**What to produce**.
Extract the entries from the start up to and including the line with "menu-item-day-close: Κλείσιμο Ημέρας", and reproduce those lines unchanged.

Collected data entries:
+--

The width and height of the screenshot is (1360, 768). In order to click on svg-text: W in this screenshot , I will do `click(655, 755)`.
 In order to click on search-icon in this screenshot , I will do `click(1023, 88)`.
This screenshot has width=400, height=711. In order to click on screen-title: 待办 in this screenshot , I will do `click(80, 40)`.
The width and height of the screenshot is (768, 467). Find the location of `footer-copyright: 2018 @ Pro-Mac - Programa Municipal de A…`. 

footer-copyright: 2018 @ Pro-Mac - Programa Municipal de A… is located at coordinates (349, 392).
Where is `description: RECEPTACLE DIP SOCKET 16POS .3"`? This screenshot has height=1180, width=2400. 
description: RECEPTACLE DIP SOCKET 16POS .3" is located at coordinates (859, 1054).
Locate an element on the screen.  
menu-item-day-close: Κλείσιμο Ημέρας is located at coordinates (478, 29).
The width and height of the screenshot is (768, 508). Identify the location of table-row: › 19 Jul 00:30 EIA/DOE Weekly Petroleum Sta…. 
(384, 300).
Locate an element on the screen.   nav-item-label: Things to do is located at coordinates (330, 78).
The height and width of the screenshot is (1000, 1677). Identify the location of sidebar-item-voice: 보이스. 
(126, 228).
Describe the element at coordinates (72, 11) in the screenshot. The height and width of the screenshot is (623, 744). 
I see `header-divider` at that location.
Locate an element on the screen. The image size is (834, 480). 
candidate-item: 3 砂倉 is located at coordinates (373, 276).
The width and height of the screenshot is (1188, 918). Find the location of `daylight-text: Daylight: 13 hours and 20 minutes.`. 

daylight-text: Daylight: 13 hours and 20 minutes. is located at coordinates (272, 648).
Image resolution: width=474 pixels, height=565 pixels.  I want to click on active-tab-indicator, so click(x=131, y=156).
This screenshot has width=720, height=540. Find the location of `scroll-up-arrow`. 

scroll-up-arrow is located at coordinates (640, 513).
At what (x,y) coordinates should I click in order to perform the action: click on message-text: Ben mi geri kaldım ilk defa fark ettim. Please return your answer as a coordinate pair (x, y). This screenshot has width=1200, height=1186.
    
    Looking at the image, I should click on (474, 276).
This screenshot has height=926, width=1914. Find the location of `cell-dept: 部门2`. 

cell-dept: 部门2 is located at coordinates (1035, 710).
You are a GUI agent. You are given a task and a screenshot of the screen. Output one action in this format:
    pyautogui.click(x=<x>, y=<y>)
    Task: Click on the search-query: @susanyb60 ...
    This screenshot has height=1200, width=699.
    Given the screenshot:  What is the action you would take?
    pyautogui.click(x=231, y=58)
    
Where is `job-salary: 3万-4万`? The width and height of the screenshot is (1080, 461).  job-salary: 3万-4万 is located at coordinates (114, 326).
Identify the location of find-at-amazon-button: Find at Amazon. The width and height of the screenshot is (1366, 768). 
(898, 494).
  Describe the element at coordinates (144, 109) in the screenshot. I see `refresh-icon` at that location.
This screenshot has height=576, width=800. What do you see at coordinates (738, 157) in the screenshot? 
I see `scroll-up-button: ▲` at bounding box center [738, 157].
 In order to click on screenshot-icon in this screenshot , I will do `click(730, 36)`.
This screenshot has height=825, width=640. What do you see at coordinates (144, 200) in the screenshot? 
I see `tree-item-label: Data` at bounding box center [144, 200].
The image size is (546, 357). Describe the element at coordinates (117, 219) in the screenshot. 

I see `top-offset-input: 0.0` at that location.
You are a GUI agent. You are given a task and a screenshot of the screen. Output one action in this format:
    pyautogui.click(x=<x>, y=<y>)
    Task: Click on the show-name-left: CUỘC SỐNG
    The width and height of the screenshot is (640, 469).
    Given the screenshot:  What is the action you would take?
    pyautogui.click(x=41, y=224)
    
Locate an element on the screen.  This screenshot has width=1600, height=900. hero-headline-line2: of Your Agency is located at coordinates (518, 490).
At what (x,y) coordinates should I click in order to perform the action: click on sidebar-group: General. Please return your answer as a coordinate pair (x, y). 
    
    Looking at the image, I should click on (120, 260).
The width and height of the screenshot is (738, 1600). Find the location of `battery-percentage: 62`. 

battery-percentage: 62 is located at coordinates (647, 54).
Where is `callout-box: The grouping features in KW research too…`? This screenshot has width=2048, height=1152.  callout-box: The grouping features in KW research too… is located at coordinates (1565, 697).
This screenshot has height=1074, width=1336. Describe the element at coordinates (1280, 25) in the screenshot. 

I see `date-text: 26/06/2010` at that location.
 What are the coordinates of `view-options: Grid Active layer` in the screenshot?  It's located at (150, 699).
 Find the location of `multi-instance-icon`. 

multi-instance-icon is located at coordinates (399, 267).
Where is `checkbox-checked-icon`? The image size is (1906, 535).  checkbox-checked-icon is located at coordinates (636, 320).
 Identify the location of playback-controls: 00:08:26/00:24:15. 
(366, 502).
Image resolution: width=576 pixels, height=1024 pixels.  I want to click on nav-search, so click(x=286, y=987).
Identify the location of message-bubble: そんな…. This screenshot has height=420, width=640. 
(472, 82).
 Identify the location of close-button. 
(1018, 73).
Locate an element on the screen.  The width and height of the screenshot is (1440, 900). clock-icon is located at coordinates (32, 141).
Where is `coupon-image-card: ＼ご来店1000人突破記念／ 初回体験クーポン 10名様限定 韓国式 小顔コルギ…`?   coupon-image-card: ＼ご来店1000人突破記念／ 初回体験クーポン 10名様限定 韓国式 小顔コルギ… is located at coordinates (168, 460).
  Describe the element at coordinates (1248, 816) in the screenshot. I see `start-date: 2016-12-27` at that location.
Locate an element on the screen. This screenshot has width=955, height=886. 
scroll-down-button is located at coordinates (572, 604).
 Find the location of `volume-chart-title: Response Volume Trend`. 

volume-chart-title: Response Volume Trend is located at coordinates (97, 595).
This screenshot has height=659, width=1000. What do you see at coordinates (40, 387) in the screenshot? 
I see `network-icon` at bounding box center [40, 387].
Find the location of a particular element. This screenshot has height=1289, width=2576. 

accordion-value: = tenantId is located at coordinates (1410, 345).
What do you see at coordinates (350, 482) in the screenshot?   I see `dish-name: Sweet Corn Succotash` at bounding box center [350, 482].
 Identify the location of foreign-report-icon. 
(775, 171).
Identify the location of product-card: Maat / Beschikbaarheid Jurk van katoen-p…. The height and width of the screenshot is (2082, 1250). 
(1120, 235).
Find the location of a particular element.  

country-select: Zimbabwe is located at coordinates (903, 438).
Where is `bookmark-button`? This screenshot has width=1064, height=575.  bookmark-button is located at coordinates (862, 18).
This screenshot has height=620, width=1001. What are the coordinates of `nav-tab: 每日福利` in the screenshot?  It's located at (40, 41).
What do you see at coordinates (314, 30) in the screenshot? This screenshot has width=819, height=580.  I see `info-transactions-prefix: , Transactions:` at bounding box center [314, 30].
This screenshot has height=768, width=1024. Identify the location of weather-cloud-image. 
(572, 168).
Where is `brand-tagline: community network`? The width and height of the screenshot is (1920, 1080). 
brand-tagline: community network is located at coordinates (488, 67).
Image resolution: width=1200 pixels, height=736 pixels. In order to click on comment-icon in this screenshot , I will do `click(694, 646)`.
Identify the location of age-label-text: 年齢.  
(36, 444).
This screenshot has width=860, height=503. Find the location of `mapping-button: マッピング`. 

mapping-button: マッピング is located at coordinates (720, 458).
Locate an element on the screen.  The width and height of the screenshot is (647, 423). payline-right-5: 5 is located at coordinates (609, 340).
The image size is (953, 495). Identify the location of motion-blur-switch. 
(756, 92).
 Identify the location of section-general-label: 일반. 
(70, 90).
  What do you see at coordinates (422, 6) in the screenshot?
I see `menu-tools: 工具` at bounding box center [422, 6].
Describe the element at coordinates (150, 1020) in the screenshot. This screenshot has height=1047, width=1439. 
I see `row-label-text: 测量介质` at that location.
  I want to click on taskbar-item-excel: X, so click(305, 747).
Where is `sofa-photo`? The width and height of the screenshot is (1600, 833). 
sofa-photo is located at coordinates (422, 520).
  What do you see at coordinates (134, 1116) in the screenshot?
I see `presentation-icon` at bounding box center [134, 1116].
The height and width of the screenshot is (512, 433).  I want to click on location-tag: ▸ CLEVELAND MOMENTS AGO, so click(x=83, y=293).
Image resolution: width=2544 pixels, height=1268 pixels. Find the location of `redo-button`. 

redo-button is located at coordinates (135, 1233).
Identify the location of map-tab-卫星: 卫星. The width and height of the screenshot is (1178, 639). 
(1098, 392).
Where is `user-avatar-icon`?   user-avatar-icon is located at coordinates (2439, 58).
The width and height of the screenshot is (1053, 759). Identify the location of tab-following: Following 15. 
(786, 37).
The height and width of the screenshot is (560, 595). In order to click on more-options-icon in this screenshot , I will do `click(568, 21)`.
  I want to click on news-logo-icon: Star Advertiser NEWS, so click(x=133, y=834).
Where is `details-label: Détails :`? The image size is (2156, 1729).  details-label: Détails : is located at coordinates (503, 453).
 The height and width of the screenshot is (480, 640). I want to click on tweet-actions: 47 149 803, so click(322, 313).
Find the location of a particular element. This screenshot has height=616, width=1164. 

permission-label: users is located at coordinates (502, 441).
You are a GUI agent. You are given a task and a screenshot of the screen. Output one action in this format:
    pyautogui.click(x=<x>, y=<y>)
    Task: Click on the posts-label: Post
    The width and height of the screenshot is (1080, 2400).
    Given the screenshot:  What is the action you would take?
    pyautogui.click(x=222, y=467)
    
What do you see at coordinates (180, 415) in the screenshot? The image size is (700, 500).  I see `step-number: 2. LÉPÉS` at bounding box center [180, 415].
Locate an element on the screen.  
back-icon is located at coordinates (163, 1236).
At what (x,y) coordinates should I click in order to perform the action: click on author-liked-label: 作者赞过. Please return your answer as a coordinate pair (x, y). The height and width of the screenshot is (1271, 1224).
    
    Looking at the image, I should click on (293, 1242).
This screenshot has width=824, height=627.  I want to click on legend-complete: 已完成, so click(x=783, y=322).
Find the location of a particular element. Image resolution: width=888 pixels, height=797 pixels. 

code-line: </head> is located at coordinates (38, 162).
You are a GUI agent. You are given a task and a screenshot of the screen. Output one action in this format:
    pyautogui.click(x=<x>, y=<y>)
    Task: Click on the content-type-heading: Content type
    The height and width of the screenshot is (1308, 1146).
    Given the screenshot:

+--

**Result of this task**.
The width and height of the screenshot is (1360, 768). In order to click on svg-text: W in this screenshot , I will do `click(655, 755)`.
 In order to click on search-icon in this screenshot , I will do `click(1023, 88)`.
This screenshot has width=400, height=711. In order to click on screen-title: 待办 in this screenshot , I will do `click(80, 40)`.
The width and height of the screenshot is (768, 467). Find the location of `footer-copyright: 2018 @ Pro-Mac - Programa Municipal de A…`. 

footer-copyright: 2018 @ Pro-Mac - Programa Municipal de A… is located at coordinates (349, 392).
Where is `description: RECEPTACLE DIP SOCKET 16POS .3"`? This screenshot has height=1180, width=2400. 
description: RECEPTACLE DIP SOCKET 16POS .3" is located at coordinates (859, 1054).
Locate an element on the screen.  
menu-item-day-close: Κλείσιμο Ημέρας is located at coordinates (478, 29).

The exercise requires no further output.